O mobiliário judicial é uma velha discussão afeta inclusive a teses de sociologia jurídica. Vetusto conjunto de teatralização, conforme disserta A. Garapon. Numa sala de audiências, é possível concluir o que já está pré-convencionado: o juiz num tablado superior, tendo sobre a cabeça geralmente um sacrifício ou o mote artístico de deusa clássica diáfana e ameaçadora, além do martelo que representa a força, o poder, a imposição; ao lado direito, a acusação representada pelo braço ministerial – apenas uma longa manus estatal – e, em oposição, o advogado: longe das alturas do cimo judicial. Um cidadão comum que observa essa arquitetura de poder, já sabe de antemão quem manda, quem pode, contra quem luta. Daí que A. Garapon afirma que o processo é uma recriação, teatralização, reprodução de um conflito sob a ótica de um novo intérprete e jugo de outros poderes. Os debaixo pedem, suplicam, estendem as mãos.

O “essencial” parece ser descartável. Os advogados mato-grossenses sofrem. Sofrem com denúncias por desacato, por ações indenizatórias em função de termos que usam em defesa dos clientes. Sofrem com a demora injustificável de um aparelho caro que não entrega a prestação jurisdicional em proporção com o que ganha. Sofre, enfim, por pedir como favor o que seria uma obrigação de um simples direito de consumo – quem paga a conta do Poder Judiciário é o povo e o povo não está representado por um juiz; o povo que clama ao Estado deposita no advogado a esperança para contribuir com a justiça que reclama. O povo está tão mal amparado que sofre com uma defensoria pública sem condições de combatividade mínima, em crises orçamentárias graves, demandando investimentos maciços que nunca chegam.

As esperas insólitas de processos kafkianos, a burocracia anestesiada dos protocolos às conclusões, processos que se arrastam por anos sem providências concretas, o aparelho mal treinado e que recebe os advogados de forma hostil, tudo contribui para que nos sintamos, nós os advogados, um corpo estranho ao que deveria ser orgânico. “Essencial” é letra morta numa realidade em que a advocacia pode sofrer com os caprichos de um juiz que não dá acesso aos autos ou pede que o advogado se justifique; de um promotor que afirma o segredo de autos nos quais o advogado está habilitado para negar cópia; de um desembargador que se furta em bem receber os procuradores; de ministros que pretendem elaborar agendas complexas de modo a afastar o livre acesso do advogado aos gabinetes.

A advocacia mato-grossense parece muda. Há muitas alternativas para mudar o cenário de mútuas incompreensões. Seminários conjuntos? Não são feitos. Relatórios de atendimentos regionais?

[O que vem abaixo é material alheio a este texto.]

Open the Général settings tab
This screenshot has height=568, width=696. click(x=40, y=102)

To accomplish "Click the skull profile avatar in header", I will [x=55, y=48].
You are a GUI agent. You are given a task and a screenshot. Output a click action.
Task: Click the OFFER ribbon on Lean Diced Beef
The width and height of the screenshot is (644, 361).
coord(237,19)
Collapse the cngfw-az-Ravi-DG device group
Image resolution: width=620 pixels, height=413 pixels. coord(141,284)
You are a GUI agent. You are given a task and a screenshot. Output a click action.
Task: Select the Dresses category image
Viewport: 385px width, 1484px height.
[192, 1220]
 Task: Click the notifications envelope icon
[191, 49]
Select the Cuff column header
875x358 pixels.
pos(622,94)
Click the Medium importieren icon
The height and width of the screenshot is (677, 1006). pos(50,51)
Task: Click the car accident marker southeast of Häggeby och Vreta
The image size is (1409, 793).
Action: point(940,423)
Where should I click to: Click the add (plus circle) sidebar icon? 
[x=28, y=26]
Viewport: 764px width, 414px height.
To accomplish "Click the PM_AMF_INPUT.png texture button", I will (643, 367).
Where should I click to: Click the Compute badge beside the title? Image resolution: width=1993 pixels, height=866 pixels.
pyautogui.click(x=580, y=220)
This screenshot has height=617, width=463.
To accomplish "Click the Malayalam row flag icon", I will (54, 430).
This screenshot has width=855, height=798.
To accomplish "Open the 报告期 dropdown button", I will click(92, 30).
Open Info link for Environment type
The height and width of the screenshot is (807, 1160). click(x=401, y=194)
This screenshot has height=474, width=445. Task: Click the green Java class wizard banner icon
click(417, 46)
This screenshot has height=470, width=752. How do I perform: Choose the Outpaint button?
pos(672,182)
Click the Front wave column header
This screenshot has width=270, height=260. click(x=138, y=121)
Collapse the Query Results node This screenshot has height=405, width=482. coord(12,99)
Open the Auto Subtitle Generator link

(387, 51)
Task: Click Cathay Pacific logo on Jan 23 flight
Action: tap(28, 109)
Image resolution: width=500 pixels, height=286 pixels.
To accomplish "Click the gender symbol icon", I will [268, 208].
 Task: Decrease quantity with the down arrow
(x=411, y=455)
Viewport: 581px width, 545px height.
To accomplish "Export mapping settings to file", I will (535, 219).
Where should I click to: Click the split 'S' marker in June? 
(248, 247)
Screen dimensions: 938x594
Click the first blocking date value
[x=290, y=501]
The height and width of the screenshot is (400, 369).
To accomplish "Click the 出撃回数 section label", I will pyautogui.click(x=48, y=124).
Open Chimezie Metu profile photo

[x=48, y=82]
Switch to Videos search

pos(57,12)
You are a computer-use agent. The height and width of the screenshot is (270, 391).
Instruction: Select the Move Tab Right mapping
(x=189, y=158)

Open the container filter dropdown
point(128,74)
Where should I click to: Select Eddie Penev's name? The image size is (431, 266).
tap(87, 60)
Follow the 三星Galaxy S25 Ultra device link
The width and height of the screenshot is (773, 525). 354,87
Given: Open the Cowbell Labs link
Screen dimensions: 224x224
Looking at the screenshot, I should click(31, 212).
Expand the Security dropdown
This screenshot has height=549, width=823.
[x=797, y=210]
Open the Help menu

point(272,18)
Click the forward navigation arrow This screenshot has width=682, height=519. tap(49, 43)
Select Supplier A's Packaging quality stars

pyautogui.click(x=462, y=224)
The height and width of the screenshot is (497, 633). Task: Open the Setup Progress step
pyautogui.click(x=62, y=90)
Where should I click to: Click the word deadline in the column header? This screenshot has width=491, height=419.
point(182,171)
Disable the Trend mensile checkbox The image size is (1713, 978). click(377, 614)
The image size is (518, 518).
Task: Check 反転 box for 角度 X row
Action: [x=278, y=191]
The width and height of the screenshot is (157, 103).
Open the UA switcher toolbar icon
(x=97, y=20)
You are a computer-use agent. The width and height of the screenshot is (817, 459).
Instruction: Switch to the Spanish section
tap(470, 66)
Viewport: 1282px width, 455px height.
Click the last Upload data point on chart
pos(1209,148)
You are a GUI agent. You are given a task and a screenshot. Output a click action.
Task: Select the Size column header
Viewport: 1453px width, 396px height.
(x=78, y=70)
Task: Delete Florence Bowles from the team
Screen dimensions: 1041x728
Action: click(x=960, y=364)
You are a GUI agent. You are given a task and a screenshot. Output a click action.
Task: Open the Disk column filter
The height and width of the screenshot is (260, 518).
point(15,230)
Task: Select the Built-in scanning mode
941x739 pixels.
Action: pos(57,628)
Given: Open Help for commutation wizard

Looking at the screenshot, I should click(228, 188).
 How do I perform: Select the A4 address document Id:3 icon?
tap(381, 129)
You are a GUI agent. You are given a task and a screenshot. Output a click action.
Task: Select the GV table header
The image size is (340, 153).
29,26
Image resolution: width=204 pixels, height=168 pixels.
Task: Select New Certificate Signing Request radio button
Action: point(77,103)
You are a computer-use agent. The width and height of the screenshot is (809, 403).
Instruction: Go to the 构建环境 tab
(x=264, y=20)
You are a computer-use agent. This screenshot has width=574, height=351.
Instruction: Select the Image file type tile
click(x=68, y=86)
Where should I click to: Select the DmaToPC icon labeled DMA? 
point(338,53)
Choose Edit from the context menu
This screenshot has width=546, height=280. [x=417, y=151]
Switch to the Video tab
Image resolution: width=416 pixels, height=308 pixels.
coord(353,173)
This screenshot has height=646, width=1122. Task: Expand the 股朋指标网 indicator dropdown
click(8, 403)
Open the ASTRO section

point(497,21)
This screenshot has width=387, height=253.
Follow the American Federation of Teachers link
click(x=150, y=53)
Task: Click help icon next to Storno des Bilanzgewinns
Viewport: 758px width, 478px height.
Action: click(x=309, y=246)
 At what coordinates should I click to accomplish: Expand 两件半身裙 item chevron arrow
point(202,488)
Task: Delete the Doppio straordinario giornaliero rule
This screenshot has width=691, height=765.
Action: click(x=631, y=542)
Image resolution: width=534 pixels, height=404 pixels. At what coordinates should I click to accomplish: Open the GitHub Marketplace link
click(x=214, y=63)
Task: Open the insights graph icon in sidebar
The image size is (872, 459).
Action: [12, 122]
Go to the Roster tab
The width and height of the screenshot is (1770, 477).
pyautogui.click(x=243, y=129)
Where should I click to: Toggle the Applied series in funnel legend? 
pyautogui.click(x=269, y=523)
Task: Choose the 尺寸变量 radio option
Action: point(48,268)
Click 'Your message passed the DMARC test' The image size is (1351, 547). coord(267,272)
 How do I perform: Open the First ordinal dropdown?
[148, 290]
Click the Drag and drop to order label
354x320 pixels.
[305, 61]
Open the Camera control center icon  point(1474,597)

Não são feitos. Publicações doutrinárias e jurisprudenciais? Nunca foram realizadas. Representações ao Conselho Nacional de Justiça? Não são feitas.

Provavelmente, o receio de desagradar constrange a nossa representação. Mas o advogado – assim como o juiz, o promotor, o defensor, o procurador – não existe para agradar. Mas existe menos ainda para se calar. É imperioso que a Ordem dos Advogados do Brasil mobilize-se para esclarecer aos magistrados a nossa função, ilustrando todo o segmento jurídico sobre nossas prerrogativas. Não apenas em teoria, mas em estudos de casos mato-grossenses onde tantas vezes um tribunal superior debelou ilegalidades contra a advocacia. Até mesmo o próprio TJMT tem sido terreno firme para a salvaguarda das prerrogativas, mas patina em decisões contraditórias aqui e ali.

Já basta. Estamos vivendo uma crise de administração judiciária. Juízes muito produtivos e juízes pouco produtivos: essa oscilação só prova que o sistema está dependente da boa vontade individual e não se rege por um modelo inteligente e impessoal. Liberação de alvarás, agendamento de audiências, retardo na prestação jurisdicional, férias alongadas, carência de pessoal, burocracia excessiva: tudo penaliza o advogado e, com ele, a sociedade. É hora de reagir. Os advogados têm condições para que, sob a coordenação da Ordem dos Advogados do Brasil, expor à sociedade um relatório pormenorizado do que ocorre nesse estado-continente. Não faz por não querer. E nos deixa falando sozinhos, tratando de interesses que deveriam ser coletivos. Isso vai mudar.